■ **Available data**:
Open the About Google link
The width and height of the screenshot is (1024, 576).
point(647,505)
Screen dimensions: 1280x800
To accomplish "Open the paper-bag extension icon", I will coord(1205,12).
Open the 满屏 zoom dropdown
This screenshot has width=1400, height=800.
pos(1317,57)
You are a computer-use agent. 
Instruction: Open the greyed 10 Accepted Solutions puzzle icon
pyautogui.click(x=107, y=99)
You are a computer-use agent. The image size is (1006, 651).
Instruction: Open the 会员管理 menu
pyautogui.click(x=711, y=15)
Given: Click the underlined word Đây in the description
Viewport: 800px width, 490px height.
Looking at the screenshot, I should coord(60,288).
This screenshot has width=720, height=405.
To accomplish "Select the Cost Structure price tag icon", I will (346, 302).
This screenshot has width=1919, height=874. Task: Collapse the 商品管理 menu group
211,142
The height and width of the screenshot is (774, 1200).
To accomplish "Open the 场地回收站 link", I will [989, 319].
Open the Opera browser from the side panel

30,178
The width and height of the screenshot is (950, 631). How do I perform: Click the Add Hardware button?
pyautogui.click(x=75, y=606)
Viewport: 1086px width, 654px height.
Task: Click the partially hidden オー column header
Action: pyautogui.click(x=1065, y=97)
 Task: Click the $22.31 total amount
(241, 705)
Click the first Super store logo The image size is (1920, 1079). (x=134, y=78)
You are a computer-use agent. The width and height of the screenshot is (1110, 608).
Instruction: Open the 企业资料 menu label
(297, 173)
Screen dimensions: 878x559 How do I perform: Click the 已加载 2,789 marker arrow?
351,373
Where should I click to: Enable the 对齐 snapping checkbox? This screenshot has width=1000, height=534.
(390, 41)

■ **Exercise brief**: Each line from the top of the material above through the line containing "You are a computer-use agent. The image" must be output exactly, and no other line.

■ **Solution**:
Open the About Google link
The width and height of the screenshot is (1024, 576).
point(647,505)
Screen dimensions: 1280x800
To accomplish "Open the paper-bag extension icon", I will coord(1205,12).
Open the 满屏 zoom dropdown
This screenshot has width=1400, height=800.
pos(1317,57)
You are a computer-use agent. 
Instruction: Open the greyed 10 Accepted Solutions puzzle icon
pyautogui.click(x=107, y=99)
You are a computer-use agent. The image size is (1006, 651).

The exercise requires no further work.